### SOURCE TEXT
Showcasing Research Results

Josh McGill Research

By J. Scott Angle, jangle@ufl.edu, @IFAS_VP

Overnight success comes after years of hard work. In science, that means the “eureka” moment isn’t a moment at all. It comes after years of research that can cost millions of dollars.

Research
A 10-person delegation from the National Institute of Food and Agriculture sampled the latest products from the University of Florida Institute of Food and Agricultural Sciences citrus breeding program.

That’s a level of resources that the federal government helps deliver. We’re fortunate that the U.S. Department of Agriculture’s National Institute of Food and Agriculture (NIFA) sees Florida citrus as a national priority and invests in it accordingly.

It was a good sign when Dionne Toombs, the acting director of NIFA, contacted me and asked if I could show her some of the results of this investment. Toombs brought a 10-member NIFA delegation to the Citrus Research and Education Center (CREC) in Lake Alfred in December.

### RECORDED DATA
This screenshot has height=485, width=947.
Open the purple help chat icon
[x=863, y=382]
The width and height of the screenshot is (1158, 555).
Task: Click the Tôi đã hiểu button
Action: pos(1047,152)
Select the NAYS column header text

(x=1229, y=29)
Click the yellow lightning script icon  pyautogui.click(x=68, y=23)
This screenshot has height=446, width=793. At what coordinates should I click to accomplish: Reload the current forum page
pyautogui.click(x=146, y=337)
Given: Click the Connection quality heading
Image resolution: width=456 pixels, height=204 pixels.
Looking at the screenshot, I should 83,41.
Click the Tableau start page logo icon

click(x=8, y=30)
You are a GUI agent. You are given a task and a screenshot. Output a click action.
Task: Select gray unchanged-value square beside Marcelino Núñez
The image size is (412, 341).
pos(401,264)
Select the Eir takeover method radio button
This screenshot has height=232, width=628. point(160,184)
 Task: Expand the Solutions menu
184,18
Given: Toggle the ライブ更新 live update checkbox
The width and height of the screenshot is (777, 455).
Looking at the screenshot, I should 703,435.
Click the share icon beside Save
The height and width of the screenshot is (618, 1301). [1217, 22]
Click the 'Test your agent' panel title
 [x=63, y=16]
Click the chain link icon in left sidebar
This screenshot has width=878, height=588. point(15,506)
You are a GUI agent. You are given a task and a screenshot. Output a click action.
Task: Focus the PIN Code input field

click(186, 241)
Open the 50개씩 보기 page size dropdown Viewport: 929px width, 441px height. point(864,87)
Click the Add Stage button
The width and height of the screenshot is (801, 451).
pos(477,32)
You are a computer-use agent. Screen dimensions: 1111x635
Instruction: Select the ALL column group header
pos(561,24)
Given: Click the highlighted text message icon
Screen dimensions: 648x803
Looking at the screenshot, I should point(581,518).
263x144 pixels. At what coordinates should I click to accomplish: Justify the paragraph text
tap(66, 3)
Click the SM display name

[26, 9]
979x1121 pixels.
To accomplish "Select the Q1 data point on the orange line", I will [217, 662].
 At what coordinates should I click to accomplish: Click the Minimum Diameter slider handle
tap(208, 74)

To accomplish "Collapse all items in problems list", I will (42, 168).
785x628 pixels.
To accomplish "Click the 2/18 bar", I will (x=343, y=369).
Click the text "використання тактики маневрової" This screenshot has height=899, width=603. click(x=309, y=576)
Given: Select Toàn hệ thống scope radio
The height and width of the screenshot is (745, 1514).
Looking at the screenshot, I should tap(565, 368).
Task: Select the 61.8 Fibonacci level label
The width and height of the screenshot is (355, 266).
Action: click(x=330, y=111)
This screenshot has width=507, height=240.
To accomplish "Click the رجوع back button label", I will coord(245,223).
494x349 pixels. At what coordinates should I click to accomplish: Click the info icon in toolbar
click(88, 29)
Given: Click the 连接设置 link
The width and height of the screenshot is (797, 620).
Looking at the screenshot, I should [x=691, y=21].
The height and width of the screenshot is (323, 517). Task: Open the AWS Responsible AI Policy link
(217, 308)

### WHAT YOU NEED TO DO
1. In the article on citrus research funding, where is the Citrus Research and Education Center that the NIFA delegation visited?
2. Continue the article on citrus research funding from its last sentence.

### ANSWERS TO THIS EXERCISE
1. Lake Alfred

2.
WHAT WAS SHARED
The most difficult part of preparing for the visit was figuring out what not to show them. NIFA funds so many different University of Florida Institute of Food and Agricultural Sciences (UF/IFAS) citrus research projects that it would have taken days to tour the labs, groves and greenhouses that contain them.

Here’s a little of what the NIFA team did see:

  • A lab aglow in fluorescence that bathed thousands of tiny citrus plants. In each, Nian Wang has edited the genome to see if a slight change to a piece of DNA makes it better stand up to HLB. With NIFA support, Wang previously used this approach against canker. NIFA has funded a great deal of Wang’s continuing work on HLB.
  • Kirsten Pelz-Stelinski had a graduate student looking through a microscope to find the mouth of a psyllid and injecting bacteria down its throat. She’s testing a theory that injecting “good” bacteria can fight the HLB-causing bacteria that’s already in their guts.
  • Jude Grosser’s juice bar gave the visiting delegation a taste of NIFA-funded science. They sipped the latest products of his breeding program, many of which are being developed with the dual goal of great taste and HLB tolerance.

We even dusted off a life-size cardboard cutout of the old Florida Department of Citrus mascot. Gimmicky, sure. But NIFA acting associate director Brent Elrod cheerfully asked us to take a photo of him with Captain Citrus.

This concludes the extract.